I think there is a class of people for which they are looking for "fuel" to their life, and I think that is the same thing as looking for "meaning."

> Are you suggesting the lack of emotional regulation is what prevents people from finding meaning (whatever that means)?

So taking the idea that meaning is emotions, lack of emotional regulation makes it hard to feel the feelings you want, which is nearly tautological.

So the question becomes "Do I have trouble finding meaning because I have suppressed my emotions?" I certainly figured out quite young that it's easier to stop wanting something than to seek it out and struggle or fail, particularly without help. Do I really not want the thing, or was my desire suppressed? Would there be meaning in me getting it? Would there be meaning in seeking it out? Even if I suppressed my desires, is that desire still there? Have I suppressed my desire for meaning because the work is onerous?

I am not sure if those are the right questions or what the answers are but I think they poke in the emotional regulation/work/meaning/emotions direction and start sketching a framework upon which to think about the problem.

I recommend her book. I thought it was going to be a slog, but 1-2 chapters in and I felt like I was reading my own biography, I read it in a day. It's pretty mechanical rather than wishy-washy. Most concepts are well defined and technical in nature. She doesn't make many appeals to intuition and everything is pretty "cause and effect".


> unless they had a street value because that indicates they do something that people value

This usually only means that doctors restrict access to those drugs because they have a potential for addiction and abuse, and people seek them out on the street once they're addicted and their doctor has recognized this/declined to continue them on it/they want an abusable quantity. Exceptions for things like insulin which has other unique reasons.

Potential for abuse and addiction is not a good sign of value. It's a sign of it's potential to ruin or end your life.


I agree and I don't.

All the anti-depressants come with a warning label that says may end your life, yet they have no street value and I've never heard them referred to as addictive (although they seem to have withdrawal).

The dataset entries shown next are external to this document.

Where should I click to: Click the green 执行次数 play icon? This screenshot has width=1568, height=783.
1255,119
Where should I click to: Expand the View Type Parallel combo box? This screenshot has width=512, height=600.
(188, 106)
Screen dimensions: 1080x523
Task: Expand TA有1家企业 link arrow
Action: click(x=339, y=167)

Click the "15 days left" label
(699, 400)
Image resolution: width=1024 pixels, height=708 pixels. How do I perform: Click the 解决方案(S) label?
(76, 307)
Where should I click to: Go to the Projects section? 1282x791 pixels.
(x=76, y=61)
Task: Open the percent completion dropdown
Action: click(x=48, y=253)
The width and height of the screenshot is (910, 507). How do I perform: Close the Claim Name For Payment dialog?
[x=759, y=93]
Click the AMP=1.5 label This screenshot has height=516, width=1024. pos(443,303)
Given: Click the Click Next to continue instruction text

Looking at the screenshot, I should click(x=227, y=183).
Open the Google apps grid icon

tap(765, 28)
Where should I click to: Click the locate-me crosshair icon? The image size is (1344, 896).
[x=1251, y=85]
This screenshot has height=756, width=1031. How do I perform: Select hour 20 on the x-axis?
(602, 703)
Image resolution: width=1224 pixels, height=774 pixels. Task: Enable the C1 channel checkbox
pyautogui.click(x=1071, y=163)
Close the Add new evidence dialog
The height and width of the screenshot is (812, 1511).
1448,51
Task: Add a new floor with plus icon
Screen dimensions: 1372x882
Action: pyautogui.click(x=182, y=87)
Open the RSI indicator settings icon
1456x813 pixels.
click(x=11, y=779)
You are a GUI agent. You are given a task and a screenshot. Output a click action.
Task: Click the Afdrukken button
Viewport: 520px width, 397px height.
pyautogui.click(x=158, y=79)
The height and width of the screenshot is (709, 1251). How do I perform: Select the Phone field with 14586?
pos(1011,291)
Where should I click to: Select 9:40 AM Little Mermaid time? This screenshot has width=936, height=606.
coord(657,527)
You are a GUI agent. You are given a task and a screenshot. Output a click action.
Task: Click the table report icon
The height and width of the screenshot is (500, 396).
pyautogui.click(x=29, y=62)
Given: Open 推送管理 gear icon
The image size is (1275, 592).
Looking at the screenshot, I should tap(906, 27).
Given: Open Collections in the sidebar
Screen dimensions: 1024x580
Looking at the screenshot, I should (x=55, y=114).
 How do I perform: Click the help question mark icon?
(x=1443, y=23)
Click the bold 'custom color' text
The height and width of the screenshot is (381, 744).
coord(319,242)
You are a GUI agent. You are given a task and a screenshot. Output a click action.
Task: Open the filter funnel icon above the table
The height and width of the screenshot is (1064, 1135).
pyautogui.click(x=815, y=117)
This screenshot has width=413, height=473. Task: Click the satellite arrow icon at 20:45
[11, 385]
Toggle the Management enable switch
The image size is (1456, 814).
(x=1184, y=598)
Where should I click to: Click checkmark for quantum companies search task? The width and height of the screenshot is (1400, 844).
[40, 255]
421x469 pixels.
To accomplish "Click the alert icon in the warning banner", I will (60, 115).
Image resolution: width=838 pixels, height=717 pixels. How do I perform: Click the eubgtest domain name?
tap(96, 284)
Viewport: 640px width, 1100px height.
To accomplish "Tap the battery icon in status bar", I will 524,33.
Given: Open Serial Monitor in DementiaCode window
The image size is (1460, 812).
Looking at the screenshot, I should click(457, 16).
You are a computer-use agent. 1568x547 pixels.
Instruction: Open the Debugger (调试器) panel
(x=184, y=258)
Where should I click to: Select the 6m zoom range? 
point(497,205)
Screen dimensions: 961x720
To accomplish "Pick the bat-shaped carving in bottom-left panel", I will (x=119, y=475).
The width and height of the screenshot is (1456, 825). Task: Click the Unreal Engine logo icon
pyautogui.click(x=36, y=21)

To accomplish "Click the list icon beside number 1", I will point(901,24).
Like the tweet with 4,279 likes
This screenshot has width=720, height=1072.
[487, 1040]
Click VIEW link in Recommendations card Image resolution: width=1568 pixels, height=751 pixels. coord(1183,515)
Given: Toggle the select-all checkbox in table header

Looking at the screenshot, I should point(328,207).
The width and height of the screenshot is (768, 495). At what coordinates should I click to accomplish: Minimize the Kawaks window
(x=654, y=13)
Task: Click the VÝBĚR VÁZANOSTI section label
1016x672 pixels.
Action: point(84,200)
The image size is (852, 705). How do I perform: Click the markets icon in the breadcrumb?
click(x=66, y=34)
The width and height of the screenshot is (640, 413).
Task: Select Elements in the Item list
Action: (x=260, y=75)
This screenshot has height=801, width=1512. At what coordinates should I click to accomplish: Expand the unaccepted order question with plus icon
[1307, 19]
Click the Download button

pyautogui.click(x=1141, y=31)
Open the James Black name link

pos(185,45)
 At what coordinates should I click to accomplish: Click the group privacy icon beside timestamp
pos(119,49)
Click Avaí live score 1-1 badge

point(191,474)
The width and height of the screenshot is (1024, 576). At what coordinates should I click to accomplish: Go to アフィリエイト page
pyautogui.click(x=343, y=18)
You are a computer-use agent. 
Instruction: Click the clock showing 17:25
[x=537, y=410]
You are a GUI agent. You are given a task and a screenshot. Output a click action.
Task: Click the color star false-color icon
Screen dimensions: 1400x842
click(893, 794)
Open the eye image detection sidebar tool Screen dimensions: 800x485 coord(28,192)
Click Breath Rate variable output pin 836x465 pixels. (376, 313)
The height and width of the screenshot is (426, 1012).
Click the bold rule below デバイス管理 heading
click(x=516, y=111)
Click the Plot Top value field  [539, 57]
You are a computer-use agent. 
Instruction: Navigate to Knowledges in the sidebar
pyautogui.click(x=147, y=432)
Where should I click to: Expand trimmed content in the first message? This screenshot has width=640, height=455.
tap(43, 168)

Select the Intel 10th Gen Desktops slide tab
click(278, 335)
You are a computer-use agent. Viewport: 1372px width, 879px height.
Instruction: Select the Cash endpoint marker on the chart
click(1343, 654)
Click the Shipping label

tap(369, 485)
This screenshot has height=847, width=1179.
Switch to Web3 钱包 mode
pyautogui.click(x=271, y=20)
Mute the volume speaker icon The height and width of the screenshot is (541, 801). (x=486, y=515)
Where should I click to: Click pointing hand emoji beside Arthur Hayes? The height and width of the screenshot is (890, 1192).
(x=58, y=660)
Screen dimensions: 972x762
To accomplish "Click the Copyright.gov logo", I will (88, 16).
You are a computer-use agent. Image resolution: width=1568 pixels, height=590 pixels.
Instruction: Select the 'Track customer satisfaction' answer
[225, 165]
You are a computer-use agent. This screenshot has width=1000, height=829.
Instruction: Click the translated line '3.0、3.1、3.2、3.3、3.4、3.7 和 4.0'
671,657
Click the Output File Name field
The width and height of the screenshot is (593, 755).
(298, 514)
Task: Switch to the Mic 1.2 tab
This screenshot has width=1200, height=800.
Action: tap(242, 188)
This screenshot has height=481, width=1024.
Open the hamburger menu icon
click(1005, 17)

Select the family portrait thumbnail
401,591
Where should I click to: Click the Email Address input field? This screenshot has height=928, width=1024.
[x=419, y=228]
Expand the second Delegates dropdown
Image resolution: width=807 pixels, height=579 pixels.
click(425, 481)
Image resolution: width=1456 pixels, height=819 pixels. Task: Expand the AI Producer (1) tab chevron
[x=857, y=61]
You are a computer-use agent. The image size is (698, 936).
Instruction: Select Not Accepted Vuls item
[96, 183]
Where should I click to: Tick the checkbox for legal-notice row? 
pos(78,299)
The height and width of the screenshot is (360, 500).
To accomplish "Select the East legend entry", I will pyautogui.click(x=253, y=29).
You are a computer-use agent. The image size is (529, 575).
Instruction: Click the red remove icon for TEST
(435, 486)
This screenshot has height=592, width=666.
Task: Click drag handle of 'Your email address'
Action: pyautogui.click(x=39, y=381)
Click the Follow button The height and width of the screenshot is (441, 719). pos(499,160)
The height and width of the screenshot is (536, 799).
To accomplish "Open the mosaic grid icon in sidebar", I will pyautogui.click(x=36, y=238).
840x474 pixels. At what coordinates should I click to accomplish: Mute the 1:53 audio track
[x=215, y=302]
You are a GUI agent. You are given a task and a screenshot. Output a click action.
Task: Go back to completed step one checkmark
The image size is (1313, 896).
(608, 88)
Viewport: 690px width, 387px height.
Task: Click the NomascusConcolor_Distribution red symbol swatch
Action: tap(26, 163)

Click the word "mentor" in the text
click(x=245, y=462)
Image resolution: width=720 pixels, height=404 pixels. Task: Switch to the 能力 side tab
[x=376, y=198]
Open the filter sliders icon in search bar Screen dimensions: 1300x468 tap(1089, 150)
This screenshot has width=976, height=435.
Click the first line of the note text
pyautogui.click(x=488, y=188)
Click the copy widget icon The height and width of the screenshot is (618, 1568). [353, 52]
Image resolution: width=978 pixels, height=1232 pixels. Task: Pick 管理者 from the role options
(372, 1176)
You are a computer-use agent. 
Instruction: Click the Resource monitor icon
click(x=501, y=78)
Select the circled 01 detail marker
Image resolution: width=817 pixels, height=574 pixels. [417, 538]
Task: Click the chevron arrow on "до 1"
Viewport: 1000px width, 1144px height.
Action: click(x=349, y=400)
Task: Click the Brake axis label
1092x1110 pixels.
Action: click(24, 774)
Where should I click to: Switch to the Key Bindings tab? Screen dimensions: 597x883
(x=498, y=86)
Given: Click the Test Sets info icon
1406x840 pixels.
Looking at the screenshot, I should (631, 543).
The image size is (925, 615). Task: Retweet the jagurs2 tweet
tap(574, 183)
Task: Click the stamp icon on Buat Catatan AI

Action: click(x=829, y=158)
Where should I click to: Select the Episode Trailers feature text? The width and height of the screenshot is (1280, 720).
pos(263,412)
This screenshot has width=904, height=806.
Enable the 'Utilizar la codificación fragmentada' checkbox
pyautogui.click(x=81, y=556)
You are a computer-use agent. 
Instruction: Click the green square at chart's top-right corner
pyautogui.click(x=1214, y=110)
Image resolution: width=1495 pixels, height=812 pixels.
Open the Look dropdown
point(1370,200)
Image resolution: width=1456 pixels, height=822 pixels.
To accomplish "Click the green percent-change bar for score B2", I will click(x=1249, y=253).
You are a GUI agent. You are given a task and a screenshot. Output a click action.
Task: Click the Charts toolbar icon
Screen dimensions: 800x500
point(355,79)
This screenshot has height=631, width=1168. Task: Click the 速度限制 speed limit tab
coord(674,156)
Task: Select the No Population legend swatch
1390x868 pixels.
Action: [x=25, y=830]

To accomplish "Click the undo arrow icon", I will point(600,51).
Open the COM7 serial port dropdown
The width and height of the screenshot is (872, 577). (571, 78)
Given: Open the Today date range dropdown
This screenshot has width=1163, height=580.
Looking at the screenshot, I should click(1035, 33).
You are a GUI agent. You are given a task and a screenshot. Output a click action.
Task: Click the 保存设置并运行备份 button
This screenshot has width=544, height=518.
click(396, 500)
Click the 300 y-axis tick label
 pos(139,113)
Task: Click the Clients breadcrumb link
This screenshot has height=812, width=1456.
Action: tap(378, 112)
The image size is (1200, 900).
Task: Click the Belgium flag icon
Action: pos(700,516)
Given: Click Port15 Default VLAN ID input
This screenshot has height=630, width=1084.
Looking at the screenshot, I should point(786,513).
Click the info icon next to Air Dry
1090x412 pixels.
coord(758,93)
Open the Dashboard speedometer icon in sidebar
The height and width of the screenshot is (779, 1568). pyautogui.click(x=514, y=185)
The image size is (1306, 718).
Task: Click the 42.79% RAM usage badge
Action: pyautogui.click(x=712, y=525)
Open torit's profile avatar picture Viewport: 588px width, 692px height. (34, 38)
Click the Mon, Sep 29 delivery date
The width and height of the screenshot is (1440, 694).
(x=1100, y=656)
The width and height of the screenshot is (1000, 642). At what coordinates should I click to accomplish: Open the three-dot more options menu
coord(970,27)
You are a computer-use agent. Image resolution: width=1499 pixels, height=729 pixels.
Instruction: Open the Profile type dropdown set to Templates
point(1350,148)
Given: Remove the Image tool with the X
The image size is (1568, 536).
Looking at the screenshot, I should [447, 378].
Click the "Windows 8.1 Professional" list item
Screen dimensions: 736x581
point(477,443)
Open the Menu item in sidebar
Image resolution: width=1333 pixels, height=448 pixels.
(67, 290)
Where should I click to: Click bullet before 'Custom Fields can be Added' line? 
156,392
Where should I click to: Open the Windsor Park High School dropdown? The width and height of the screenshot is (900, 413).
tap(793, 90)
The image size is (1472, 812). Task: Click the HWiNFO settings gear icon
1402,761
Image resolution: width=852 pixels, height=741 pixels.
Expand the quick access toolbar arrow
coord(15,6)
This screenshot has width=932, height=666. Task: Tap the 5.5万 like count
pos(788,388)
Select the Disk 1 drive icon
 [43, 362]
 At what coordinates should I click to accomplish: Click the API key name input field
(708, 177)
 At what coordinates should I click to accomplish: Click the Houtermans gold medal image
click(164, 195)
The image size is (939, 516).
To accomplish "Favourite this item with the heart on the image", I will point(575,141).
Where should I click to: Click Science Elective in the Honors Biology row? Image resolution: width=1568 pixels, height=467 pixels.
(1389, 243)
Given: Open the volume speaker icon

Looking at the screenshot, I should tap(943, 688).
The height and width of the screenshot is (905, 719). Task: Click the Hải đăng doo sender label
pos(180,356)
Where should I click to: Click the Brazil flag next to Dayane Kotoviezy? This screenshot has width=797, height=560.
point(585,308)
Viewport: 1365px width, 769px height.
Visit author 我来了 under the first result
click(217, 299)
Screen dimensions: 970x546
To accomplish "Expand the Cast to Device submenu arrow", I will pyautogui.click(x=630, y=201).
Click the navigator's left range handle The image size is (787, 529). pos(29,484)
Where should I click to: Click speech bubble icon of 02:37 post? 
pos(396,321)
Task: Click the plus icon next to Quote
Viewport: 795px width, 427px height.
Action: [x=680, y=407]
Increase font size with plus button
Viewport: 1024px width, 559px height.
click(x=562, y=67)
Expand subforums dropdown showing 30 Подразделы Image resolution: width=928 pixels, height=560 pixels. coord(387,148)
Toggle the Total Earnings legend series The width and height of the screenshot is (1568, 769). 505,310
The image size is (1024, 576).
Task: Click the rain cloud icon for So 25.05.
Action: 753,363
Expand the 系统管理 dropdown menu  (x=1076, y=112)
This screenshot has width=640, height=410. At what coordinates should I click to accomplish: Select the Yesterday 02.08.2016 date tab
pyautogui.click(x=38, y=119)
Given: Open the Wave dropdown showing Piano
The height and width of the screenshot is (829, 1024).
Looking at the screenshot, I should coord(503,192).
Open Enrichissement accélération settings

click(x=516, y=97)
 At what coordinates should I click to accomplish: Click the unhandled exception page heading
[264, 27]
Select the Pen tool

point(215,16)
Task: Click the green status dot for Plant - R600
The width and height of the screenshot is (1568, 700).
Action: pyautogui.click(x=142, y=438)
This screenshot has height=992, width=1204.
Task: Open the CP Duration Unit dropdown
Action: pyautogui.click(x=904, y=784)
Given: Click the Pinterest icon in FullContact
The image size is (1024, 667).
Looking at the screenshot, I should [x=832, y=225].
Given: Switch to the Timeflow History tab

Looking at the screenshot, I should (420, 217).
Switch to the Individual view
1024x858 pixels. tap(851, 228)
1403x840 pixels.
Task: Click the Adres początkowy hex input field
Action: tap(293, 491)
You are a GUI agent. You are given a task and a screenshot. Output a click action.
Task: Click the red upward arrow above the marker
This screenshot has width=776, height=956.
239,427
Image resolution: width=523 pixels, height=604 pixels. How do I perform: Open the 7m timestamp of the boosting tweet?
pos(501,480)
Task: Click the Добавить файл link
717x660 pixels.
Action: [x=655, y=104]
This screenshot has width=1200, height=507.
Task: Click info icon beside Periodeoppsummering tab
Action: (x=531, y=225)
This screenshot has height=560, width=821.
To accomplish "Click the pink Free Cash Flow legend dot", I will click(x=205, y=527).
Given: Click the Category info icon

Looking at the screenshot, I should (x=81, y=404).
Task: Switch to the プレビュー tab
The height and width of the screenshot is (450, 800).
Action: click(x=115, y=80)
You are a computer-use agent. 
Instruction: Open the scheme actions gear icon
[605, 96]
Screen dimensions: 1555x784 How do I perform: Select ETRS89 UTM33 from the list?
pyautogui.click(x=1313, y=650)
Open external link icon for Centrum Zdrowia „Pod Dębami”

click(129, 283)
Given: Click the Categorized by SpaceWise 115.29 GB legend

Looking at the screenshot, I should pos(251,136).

Ketamine, mushrooms, LSD, etc. have street value and you hear way more "mushrooms helped my depression/ketamine is like a light-switch for depression" on the internet than you ever hear positive stories about SSRI's and the like which is more likely to have stories around sexual dysfunction or withdrawal syndrome than glowing reviews. Nobody says psychedelics are addictive.

Street value represents demand and lack of street value represents lack of demand and lack of demand represents lack of effect.

So I think the idea that potential for abuse is what drives street value is wrong, wrong in the sense that there is an element of truth, but it isn't the truth.

I think that reasoning is sound.

I think there is a fine dunning kruger line to be walked here and as I admitted (in the context of what you quoted) that I think there is truth to what I just wrote, but I don't think it is the truth.


SSRIs "end life" because it causes changes in mental health, which is often a turbulent thing for people who take SSRIs. It's not the drug itself.

Self reports of extreme efficacy on the internet happen for things like homeopathic medicine and isn't really evidence. I am aware of studies that do show efficacy for these though.

Psychedelics aren't addictive but they cause severe impairment which is dangerous. Also they're fun which the DEA hates.

As I said, it isn't just abuse. It's also addiction and danger and fun police.